プレゼントと一緒に僕は想いを渡しているつもりだったのに、アミティには全く届いていないらしい。図書室で調べてみたらこういう人のことをドンカンというらしい。アミティはドンカンらしい。ただ気が利かないことって書いてあったがそれだけは僕でも違うとわかった。アミティは周りに目が行きすぎるのだ。僕の事もきっと見てくれてはいるのだろうけどそれは全て平均的なもので、誰かが飛び出て彼女の目に留まっているということはないのだろう。アミティには言葉で伝えなければ意味がない。逆に言葉で伝えれば分かってもらえると思ったんだ。

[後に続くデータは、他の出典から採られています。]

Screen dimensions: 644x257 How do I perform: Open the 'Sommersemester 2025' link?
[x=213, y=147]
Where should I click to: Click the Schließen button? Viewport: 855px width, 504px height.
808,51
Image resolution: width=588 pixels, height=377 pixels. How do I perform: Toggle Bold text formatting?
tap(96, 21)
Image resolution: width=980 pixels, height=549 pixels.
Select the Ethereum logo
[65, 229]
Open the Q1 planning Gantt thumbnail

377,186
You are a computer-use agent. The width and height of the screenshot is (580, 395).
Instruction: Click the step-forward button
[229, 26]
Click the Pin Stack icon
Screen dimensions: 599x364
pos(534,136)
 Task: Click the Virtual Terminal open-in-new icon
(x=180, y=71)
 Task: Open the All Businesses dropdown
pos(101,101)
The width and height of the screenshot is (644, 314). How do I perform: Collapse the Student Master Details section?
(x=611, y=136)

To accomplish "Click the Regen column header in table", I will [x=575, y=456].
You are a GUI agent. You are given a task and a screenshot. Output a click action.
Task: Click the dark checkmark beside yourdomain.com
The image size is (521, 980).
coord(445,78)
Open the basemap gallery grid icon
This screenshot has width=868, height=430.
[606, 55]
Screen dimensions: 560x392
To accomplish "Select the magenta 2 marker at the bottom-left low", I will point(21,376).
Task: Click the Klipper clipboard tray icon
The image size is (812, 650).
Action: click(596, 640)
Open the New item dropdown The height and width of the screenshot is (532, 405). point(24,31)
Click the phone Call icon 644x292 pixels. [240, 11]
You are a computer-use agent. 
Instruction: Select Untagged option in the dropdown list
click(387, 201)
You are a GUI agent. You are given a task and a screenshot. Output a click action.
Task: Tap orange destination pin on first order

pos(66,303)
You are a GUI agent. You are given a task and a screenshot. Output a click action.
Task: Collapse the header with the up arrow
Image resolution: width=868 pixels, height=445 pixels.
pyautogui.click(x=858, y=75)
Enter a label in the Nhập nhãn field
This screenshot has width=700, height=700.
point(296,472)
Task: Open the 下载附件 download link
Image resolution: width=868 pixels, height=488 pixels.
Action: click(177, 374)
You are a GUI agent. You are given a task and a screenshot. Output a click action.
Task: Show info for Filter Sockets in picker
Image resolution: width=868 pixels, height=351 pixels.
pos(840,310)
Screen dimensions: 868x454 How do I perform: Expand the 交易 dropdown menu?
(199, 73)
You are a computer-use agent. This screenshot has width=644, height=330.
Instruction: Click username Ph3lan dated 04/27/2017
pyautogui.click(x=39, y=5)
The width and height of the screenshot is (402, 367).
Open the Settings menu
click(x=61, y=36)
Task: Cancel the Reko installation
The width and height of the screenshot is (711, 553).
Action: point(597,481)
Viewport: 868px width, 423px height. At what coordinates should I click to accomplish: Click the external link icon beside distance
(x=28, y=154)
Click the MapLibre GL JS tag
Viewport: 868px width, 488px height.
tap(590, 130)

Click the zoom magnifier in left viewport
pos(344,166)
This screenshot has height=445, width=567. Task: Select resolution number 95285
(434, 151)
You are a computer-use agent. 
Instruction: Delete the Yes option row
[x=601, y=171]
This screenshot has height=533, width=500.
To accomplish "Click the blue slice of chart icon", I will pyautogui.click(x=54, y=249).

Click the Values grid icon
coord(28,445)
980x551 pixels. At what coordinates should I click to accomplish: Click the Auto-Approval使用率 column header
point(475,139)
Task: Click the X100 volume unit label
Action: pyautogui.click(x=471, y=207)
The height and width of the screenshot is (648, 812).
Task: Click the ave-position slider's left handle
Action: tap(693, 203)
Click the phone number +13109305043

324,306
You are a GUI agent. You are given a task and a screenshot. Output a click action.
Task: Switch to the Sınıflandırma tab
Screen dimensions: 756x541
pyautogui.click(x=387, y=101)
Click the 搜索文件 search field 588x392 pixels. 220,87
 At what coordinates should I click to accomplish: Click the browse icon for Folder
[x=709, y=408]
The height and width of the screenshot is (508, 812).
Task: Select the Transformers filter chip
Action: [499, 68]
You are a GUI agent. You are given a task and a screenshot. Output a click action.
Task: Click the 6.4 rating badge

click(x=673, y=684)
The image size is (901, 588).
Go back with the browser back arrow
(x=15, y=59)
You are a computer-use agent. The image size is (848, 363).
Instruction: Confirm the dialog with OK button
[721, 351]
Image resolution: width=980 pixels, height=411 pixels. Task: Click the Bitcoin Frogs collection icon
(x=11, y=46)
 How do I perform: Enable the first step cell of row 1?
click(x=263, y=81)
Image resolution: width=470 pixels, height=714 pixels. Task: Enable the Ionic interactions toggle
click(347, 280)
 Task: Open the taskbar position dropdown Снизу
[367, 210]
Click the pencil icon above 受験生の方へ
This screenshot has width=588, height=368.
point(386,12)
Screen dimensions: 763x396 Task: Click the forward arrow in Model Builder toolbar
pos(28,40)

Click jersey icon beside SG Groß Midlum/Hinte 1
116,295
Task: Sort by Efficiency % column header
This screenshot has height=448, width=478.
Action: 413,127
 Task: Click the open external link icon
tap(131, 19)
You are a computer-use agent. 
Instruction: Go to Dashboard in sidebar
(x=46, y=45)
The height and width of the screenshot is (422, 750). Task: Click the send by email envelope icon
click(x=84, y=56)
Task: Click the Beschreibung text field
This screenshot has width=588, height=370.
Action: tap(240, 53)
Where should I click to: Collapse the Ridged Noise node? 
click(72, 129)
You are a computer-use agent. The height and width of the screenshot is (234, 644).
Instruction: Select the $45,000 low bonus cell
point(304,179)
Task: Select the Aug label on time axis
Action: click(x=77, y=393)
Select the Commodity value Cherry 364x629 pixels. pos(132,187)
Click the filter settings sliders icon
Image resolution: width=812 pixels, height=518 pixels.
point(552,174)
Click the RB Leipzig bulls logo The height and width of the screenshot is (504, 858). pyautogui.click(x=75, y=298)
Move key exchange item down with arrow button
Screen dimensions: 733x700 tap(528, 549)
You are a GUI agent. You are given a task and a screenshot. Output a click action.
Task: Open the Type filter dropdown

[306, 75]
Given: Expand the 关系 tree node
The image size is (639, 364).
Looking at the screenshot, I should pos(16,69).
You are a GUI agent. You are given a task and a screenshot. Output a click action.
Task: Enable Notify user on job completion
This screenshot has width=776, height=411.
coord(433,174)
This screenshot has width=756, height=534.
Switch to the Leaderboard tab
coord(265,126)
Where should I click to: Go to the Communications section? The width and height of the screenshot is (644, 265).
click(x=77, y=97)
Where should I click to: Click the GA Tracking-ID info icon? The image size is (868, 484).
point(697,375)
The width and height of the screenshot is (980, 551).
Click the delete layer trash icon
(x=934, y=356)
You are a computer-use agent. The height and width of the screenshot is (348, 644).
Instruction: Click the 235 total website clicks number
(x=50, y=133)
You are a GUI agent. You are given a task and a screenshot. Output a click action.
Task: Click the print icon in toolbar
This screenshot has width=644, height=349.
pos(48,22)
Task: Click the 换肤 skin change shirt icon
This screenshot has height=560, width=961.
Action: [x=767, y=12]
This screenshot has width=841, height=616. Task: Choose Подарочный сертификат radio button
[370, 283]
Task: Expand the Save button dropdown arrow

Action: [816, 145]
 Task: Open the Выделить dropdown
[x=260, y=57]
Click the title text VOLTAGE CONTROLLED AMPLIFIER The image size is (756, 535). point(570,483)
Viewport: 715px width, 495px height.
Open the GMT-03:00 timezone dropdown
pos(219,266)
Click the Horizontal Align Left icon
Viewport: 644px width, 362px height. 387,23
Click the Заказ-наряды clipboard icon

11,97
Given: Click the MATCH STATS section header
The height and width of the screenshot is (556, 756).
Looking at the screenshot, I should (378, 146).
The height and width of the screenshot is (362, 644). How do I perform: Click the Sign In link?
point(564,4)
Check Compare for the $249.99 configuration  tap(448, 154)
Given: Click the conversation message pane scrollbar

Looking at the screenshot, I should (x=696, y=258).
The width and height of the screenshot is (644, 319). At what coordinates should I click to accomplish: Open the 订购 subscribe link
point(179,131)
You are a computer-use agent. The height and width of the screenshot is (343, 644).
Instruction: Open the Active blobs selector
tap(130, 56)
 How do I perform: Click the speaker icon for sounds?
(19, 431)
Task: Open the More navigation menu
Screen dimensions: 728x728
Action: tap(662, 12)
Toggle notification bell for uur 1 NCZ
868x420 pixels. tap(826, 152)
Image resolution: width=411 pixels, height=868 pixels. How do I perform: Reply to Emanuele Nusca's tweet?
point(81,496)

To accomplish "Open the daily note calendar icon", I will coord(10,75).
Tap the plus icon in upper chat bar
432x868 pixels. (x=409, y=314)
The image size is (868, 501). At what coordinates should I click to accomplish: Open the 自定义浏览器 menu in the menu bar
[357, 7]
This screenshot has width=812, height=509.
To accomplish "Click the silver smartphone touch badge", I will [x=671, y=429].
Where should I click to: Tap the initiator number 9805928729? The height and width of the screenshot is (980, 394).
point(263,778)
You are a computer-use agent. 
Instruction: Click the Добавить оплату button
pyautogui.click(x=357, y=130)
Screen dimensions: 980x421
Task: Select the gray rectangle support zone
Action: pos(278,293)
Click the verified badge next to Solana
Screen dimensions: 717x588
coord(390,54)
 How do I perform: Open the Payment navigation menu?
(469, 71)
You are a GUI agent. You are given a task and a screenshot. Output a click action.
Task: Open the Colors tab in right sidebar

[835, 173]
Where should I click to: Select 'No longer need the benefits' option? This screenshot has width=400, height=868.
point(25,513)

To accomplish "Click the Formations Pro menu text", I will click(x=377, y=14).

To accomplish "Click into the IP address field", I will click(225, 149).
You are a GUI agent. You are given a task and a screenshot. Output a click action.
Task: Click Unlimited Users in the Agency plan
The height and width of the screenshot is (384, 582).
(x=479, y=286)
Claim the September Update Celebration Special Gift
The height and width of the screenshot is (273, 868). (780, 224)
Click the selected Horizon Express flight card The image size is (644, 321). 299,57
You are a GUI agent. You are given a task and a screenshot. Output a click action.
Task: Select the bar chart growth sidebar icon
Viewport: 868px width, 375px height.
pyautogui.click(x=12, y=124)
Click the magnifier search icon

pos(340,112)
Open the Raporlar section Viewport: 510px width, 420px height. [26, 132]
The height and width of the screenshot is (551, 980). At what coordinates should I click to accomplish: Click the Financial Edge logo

「好き」アミティは一瞬目を丸くしたんだ。深く深く沈んでいきそうな緑の瞳がゆらりとなって、僕は一瞬胸を高鳴らせたんだ。瞬きをして次僕が目を開いた時にはアミティの表情は笑顔になっていて、僕の頭を期待が支配をしたんだ。

「あたしも大好きだよ」
「…」
「みんな、大好き」

君の笑顔はとても可愛かったのに、言葉にまるで突き落とされているような感覚でぐらりと頭から上が言う事を聞かなくなるのを感じた。違うんだよ。アミティそうじゃないんだよ。黄色いツキマワリも青いヒマワリも、全部違うんだ。

「アミティ、僕、君を嫌いになりそう」
「あ、えっ?ど、どうして!?あたしなにか悪いことしたかな…」

慌てて記憶の底を探り始めるアミティの顔には不安が滲み出ていて、僕に嫌われたら嫌なのだろうというのが一瞬で分かってなんでか嬉しくなった。

「ウソ」
「え…あ、ど、どうしてそんな嘘…」

力が抜けたようにその場に座り込んでしまった。長いため息が場の空気を引き伸ばす。涙目になった目を手の甲で拭うと伏せられた目が開いて僕と視線が合った。相変わらず揺らいだその目には僕が写っている、とても変な顔だった。

「ごめんね、ごめんね」
「シグ…?」
「好きなんだ」
「あ…」
「何をあげれば、伝わってくれるのか分からない」
「シグ」
「僕の大切なもの全部をあげるから、ねえ、アミティ」

だけど今はあいにく何も持ってないないんだ。だから僕をあげる。アミティ、僕ね、君が好きなんだ。